“Did you say we’re out here for people today?” Mark asked, remembering their brief conversation when he first got into the truck.
“Yep.”
“Great.”
A double pisser. Excursions outside the city were always more risky and unpredictable when civilians were involved. More importantly, if they weren’t out here collecting supplies, there’d be nothing for them to take a cut from when they got back.
“Look on the bright side,” Marshall said under his breath, sharing Mark’s disappointment and almost managing to smile. “Loads more of those cunts die when the public are involved.”
He was right. As soon as the first civilians took a step out of their hiding place, hordes of Haters would inevitably descend on them from every direction. Maybe that was the plan? Easy pickings for the helicopter and the forty or so armed soldiers traveling with them in this convoy. He wondered what kind of state the survivors they rescued would be in. Would they even be worth rescuing? He couldn’t imagine how they’d managed to last for so long out here. Christ, it had been hard enough trying to survive back in the city. If these people thought their situation was going to get better after they were rescued, they were very wrong.

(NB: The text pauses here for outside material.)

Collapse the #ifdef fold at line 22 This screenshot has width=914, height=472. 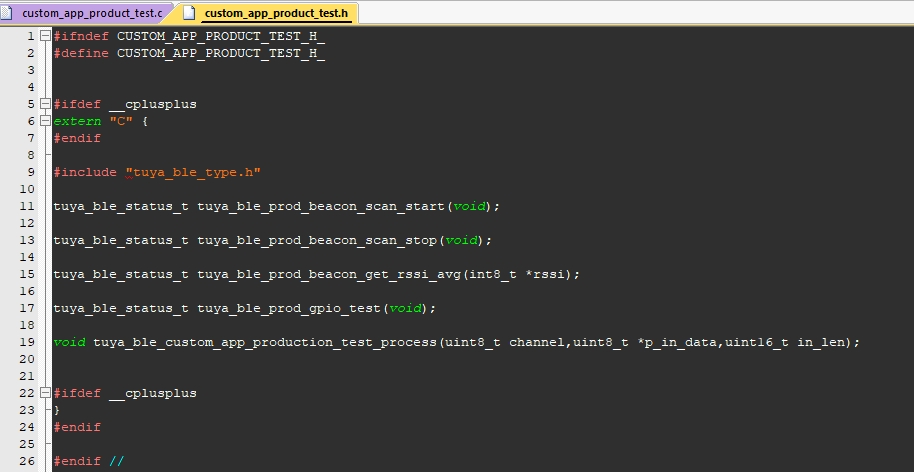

The road they followed used to be a busy commuter route into town, permanently packed with traffic. In today’s baking afternoon heat it was little more than a silent, rubbish-strewn scar that snaked its way between overgrown fields and run-down housing projects. Sandwiched between the first military vehicle and the squat armored troop transport bringing up the rear, the three empty, high-sided wagons clattered along, following the clear path that had been snowplowed through the chaos like the carriages of a train following an engine down the track. Still bearing the bright-colored logos and ads of the businesses that had owned them before the war, they were conspicuously obvious and exposed as they traveled through the dust-covered gray of everything else.